Malware detection using static analysis with PCA, mRMR and machine learning
Abstract
Malicious software (malware) is software that harbors malicious intent and is harmful to computer systems. The number of malware being developed is increasing rapidly, and despite the use of anti-malware software, the timely detection of malware still remains a challenge today, with disastrous consequences that may result into losses valued in millions of dollars. Most anti-malware software today uses signature based detection techniques to protect legitimate users from malware attacks. Signatures are byte sequences that uniquely identify malicious software. However, this method fails to detect new types of malware, and new variants of existing malware for which no signatures exist in the signature databases. To address the short comings of signature based detection, researchers have proposed the use of statistical based detection, utilizing statistical properties of program features, and dynamic based detection that monitors the behavior of programs during execution.
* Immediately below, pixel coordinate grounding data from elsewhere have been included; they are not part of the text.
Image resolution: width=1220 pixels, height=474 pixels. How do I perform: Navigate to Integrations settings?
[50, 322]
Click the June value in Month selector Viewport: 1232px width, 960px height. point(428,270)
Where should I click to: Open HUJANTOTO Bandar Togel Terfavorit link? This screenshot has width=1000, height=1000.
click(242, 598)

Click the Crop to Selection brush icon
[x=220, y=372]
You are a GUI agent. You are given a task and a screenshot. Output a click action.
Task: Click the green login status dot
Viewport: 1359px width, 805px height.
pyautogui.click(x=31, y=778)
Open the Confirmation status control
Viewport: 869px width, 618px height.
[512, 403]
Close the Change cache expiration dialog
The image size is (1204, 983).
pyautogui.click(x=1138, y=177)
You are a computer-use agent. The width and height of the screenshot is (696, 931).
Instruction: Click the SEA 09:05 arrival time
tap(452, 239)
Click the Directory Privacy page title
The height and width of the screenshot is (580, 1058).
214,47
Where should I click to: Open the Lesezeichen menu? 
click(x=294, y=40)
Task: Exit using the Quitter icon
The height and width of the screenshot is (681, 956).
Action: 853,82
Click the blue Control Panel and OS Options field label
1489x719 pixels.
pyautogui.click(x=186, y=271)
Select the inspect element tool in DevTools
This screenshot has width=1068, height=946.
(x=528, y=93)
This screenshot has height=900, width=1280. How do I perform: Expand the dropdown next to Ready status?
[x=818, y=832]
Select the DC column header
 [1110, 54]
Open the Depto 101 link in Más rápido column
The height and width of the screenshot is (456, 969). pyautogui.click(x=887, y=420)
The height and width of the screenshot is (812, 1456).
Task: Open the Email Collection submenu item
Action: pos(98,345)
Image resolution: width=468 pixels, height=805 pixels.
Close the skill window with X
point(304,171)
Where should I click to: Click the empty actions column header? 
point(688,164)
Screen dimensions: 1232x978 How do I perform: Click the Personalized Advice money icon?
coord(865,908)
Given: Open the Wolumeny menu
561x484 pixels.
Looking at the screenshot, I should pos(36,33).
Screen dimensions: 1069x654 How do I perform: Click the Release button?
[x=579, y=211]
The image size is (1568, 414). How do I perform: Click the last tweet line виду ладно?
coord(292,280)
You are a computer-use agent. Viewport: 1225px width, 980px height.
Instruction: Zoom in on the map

These techniques are used in conjunction with machine learning models that are trained on the selected features. Selecting individually good features does not necessarily translate into optimal classification results. There is therefore need to select optimal sets of features to use in building the machine learning models used in the detection of unknown malware. In this research, we evaluate Principle Component Analysis and Maximum Relevance and Minimum Reduction dimensionality reduction algorithms for the selection of optimal feature sets to use in building the machine learning models for detection of unknown malware. We evaluate different sets of features to determine the most parsimonious model with the lowest classification error. We show that the highest area under a receiver operating curve was 91% and was achieved with the Decision Tree classifier using 20 features selected using Maximum Relevance and Minimum Reduction.